Durch die virtuelle Inbetriebnahme wird es ermöglicht, eine Anlage oder Maschine schon lange vor der Installation beim Kunden zu testen und auf die ordnungsgemäße Funktionsweise zu prüfen. Dabei können SPS-Steuerungen, Fertigungsstraßen und einzelne Komponenten im Simulationsmodell unter realen Bedingungen geprüft werden. Das Modell in der Simulation erlaubt es, einzelne Vorgänge ablaufen zu lassen und auch potenzielle Fehlerquellen noch vor der Auslieferung an den Kunden zu erkennen. Auf diese Weise lassen sich viele Wegzeiten und Techniker-Stunden einsparen, vor allem aber entstehen dem Kunden keine Ausfallzeiten, da dieser von Anfang an eine Anlage erhält, die funktionstüchtig ist.

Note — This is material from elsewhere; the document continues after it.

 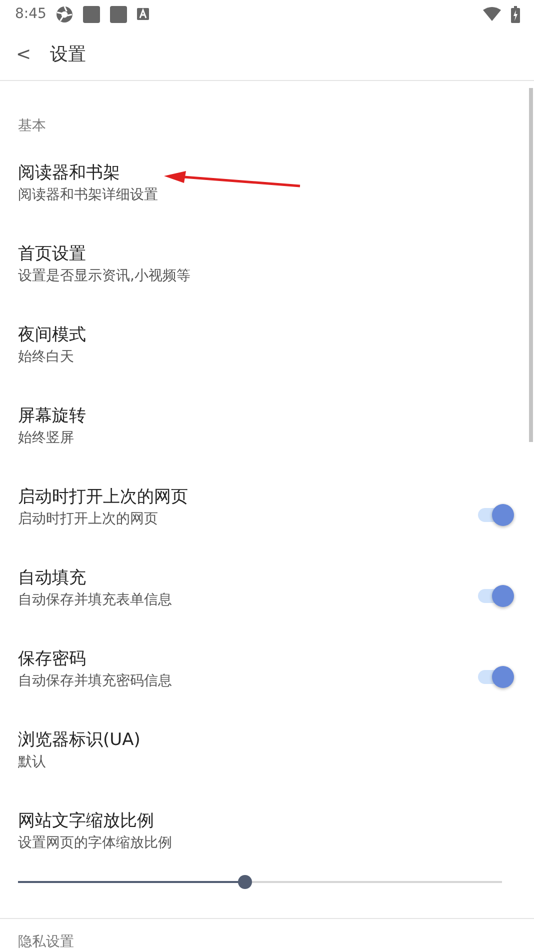 What do you see at coordinates (52, 578) in the screenshot?
I see `setting-title: 自动填充` at bounding box center [52, 578].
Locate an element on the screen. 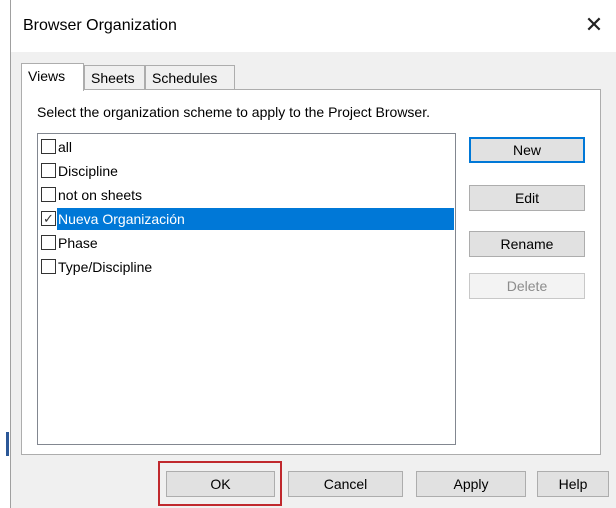  apply-button: Apply is located at coordinates (471, 484).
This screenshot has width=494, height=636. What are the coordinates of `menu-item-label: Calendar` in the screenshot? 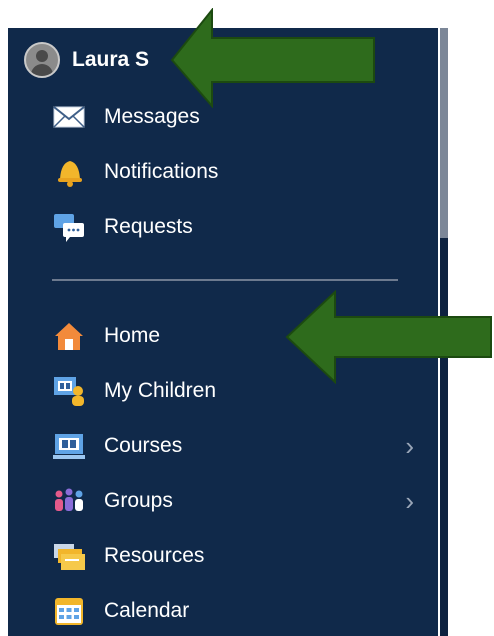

Simulation in der Produktentwicklung

Die virtuelle Inbetriebnahme oder kurz vibn zeigt auch im Bereich der Entwicklung und Produktentwicklung ihre Vorzüge. Anstatt aufwendige Aufstellungen und Modellversuche zu machen, können die jeweiligen Simulationen auch in der Engineering-Software durchgeführt werden, womit sich Zeit und Kosten einsparen lassen. Auf diese Weise können in kürzerer Zeit mehr Simulationen durchgeführt werden als beim physischen Aufbau und der Prüfung von Fertigungsanlagen. So lässt sich die Innovationskraft von Unternehmen deutlich verstärken. Die Grundlage dafür bietet die richtige Software. Die BCT Technology AG, die Unternehmen bei der Implementierung von IT-Lösungen für die virtuelle Inbetriebnahme unterstützt, setzt dabei auf den Mechatronics Concept Designer von Siemens.

IT-Lösung für die virtuelle Inbetriebnahme

Der Siemens-PLM-Partner BCT Technology weiß um die Herausforderungen der Industrie 4.0 und ist aufgrund seiner Erfahrung in der Lage, die Siemens-Software individuell an die Bedürfnisse des jeweiligen Betriebes anzupassen. Damit lassen sich viele Standardabläufe etwa für den Prozess der Prüfung vor der Produktauslieferung programmieren. Aber auch verschiedene Testverfahren für spezielle Anwendungen lassen sich definieren, die den jeweiligen Produkteigenschaften und Anwendungsbereichen Rechnung tragen.